# AI - agents
## Source
- https://lethain.com/what-can-agents-do/ from [[blog - Irrational Exuberance]]
## Keywords (topics and howto)
- [[topic - ai]]
- [[how to use ai well]]
## Related notes
- this is the first zettle about AI
## Notes
An agent's job is to coordinate calls to LLMs and tools. This creates a better context window. When added to the initial prompt, it improves the main model's answer.
# An agent can call an LLM with a context window.
If we don’t improve the context window, the agent will give the same response as a chatbot.
# An agent can improve the context window by selecting and using tools.
AI understands the concept of a **context window**. This refers to what context is provided with a request. This terminology is why we have shifted from prompt engineering to context engineering when calling LLMs.
- A key role of an AI agent is to expand the context window of a request. This can be done by using external tools.

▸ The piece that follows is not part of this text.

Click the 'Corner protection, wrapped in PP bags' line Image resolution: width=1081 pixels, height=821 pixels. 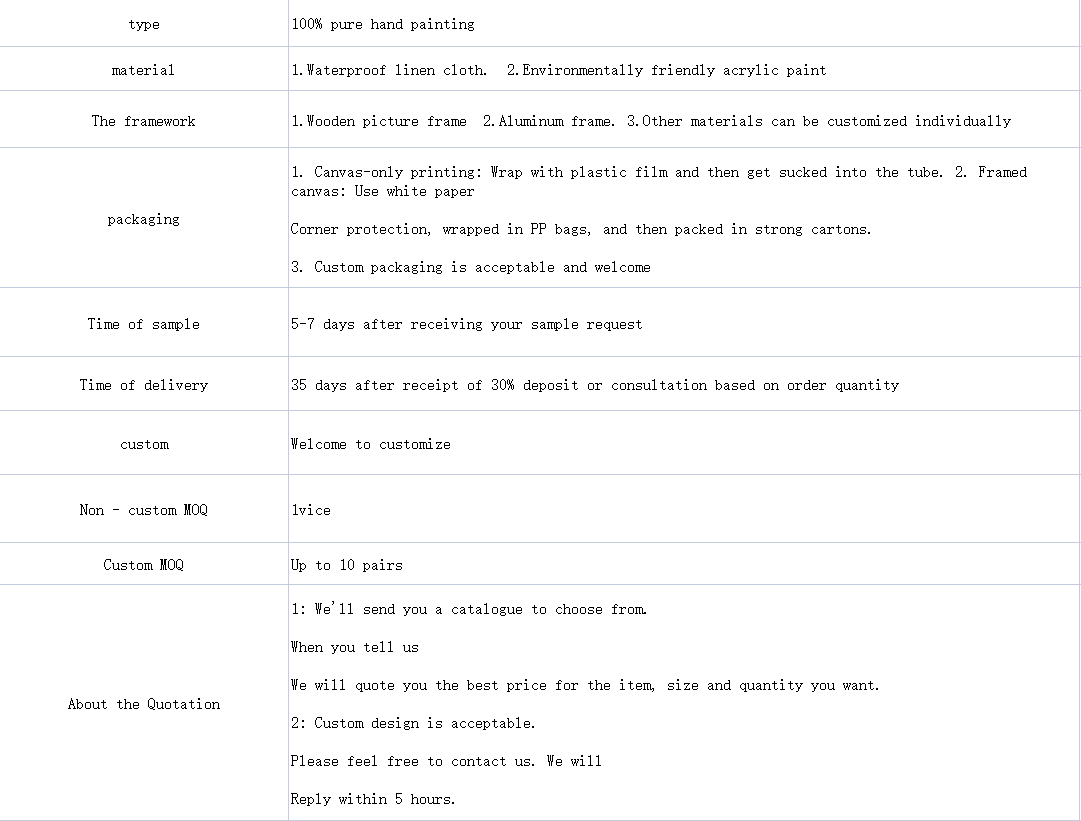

- The agent asks an LLM which tools would best enhance the context window.
- However, these tools are not called by the LLM. The calling software handles that, and only the returned values are sent to the LLM for a more complete context window. **LLMs do not call external tools; agents do.**
# An agent follows a workflow (i.e. it is software)
AI agents can follow a workflow of requests.
> LLMs themselves absolutely cannot be trusted. Anytime you rely on an LLM to enforce something important, you will fail. [source](https://lethain.com/what-can-agents-do/)
The workflow can be strict of based on stats. It is under the developer control.